Data listing
-- begin --

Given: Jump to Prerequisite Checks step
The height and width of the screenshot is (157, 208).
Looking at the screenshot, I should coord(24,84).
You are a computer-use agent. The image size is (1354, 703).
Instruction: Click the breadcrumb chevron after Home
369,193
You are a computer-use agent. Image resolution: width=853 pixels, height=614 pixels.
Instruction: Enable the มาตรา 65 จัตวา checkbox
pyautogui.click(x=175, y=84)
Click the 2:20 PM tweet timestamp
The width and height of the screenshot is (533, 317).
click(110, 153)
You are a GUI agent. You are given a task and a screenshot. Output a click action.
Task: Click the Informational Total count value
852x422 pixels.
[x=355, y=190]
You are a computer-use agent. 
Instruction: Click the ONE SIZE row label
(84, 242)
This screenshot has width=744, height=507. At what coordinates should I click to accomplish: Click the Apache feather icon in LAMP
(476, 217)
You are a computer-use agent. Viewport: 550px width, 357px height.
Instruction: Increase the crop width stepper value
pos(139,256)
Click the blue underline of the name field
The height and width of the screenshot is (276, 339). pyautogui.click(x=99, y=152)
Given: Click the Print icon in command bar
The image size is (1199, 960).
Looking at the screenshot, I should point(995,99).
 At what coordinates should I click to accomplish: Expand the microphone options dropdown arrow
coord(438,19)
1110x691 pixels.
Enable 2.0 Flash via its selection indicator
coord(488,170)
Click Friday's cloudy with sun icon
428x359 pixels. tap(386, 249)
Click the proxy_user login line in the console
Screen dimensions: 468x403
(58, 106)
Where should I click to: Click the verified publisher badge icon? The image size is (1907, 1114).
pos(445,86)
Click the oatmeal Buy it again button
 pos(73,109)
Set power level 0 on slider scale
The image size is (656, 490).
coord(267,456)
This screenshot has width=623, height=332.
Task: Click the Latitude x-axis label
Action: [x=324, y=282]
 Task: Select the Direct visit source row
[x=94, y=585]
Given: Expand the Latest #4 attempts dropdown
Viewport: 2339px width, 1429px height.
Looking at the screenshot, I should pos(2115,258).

-- end --

Rewrite the material above, replacing every "Instruction" with "Directive" and keeping everything else the same.

■ RESULT FOR THIS TASK
Given: Jump to Prerequisite Checks step
The height and width of the screenshot is (157, 208).
Looking at the screenshot, I should coord(24,84).
You are a computer-use agent. The image size is (1354, 703).
Directive: Click the breadcrumb chevron after Home
369,193
You are a computer-use agent. Image resolution: width=853 pixels, height=614 pixels.
Directive: Enable the มาตรา 65 จัตวา checkbox
pyautogui.click(x=175, y=84)
Click the 2:20 PM tweet timestamp
The width and height of the screenshot is (533, 317).
click(110, 153)
You are a GUI agent. You are given a task and a screenshot. Output a click action.
Task: Click the Informational Total count value
852x422 pixels.
[x=355, y=190]
You are a computer-use agent. 
Directive: Click the ONE SIZE row label
(84, 242)
This screenshot has width=744, height=507. At what coordinates should I click to accomplish: Click the Apache feather icon in LAMP
(476, 217)
You are a computer-use agent. Viewport: 550px width, 357px height.
Directive: Increase the crop width stepper value
pos(139,256)
Click the blue underline of the name field
The height and width of the screenshot is (276, 339). pyautogui.click(x=99, y=152)
Given: Click the Print icon in command bar
The image size is (1199, 960).
Looking at the screenshot, I should point(995,99).
 At what coordinates should I click to accomplish: Expand the microphone options dropdown arrow
coord(438,19)
1110x691 pixels.
Enable 2.0 Flash via its selection indicator
coord(488,170)
Click Friday's cloudy with sun icon
428x359 pixels. tap(386, 249)
Click the proxy_user login line in the console
Screen dimensions: 468x403
(58, 106)
Where should I click to: Click the verified publisher badge icon? The image size is (1907, 1114).
pos(445,86)
Click the oatmeal Buy it again button
 pos(73,109)
Set power level 0 on slider scale
The image size is (656, 490).
coord(267,456)
This screenshot has width=623, height=332.
Task: Click the Latitude x-axis label
Action: [x=324, y=282]
 Task: Select the Direct visit source row
[x=94, y=585]
Given: Expand the Latest #4 attempts dropdown
Viewport: 2339px width, 1429px height.
Looking at the screenshot, I should pos(2115,258).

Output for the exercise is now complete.